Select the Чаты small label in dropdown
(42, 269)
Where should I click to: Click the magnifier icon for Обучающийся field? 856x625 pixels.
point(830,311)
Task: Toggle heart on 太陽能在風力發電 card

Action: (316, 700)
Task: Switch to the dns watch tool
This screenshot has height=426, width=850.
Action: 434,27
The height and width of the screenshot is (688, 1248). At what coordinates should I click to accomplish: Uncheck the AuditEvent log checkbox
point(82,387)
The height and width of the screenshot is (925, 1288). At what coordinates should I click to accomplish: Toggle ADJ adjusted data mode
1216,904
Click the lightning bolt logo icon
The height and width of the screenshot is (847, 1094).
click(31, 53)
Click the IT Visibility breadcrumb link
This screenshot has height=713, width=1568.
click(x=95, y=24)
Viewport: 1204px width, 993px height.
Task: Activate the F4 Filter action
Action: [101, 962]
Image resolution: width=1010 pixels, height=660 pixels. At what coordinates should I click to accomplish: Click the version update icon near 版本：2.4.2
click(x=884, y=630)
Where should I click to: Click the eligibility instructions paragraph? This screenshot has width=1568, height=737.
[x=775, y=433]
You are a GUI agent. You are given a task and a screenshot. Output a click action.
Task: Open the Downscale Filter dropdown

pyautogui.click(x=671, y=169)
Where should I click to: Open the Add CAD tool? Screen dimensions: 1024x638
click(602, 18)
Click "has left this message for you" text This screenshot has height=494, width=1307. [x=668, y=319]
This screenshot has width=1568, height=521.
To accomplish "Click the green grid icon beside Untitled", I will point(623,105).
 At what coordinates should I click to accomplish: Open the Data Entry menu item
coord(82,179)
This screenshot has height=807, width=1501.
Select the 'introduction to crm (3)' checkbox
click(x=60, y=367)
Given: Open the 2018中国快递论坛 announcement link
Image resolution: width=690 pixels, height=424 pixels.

•••

## Work item
Extract every line from the one containing "This screenshot has height=807, width=1501." to the end of the entries, including both of those lines, exactly as given and with nothing added.

## Response for this exercise
This screenshot has height=807, width=1501.
Select the 'introduction to crm (3)' checkbox
click(x=60, y=367)
Given: Open the 2018中国快递论坛 announcement link
Image resolution: width=690 pixels, height=424 pixels.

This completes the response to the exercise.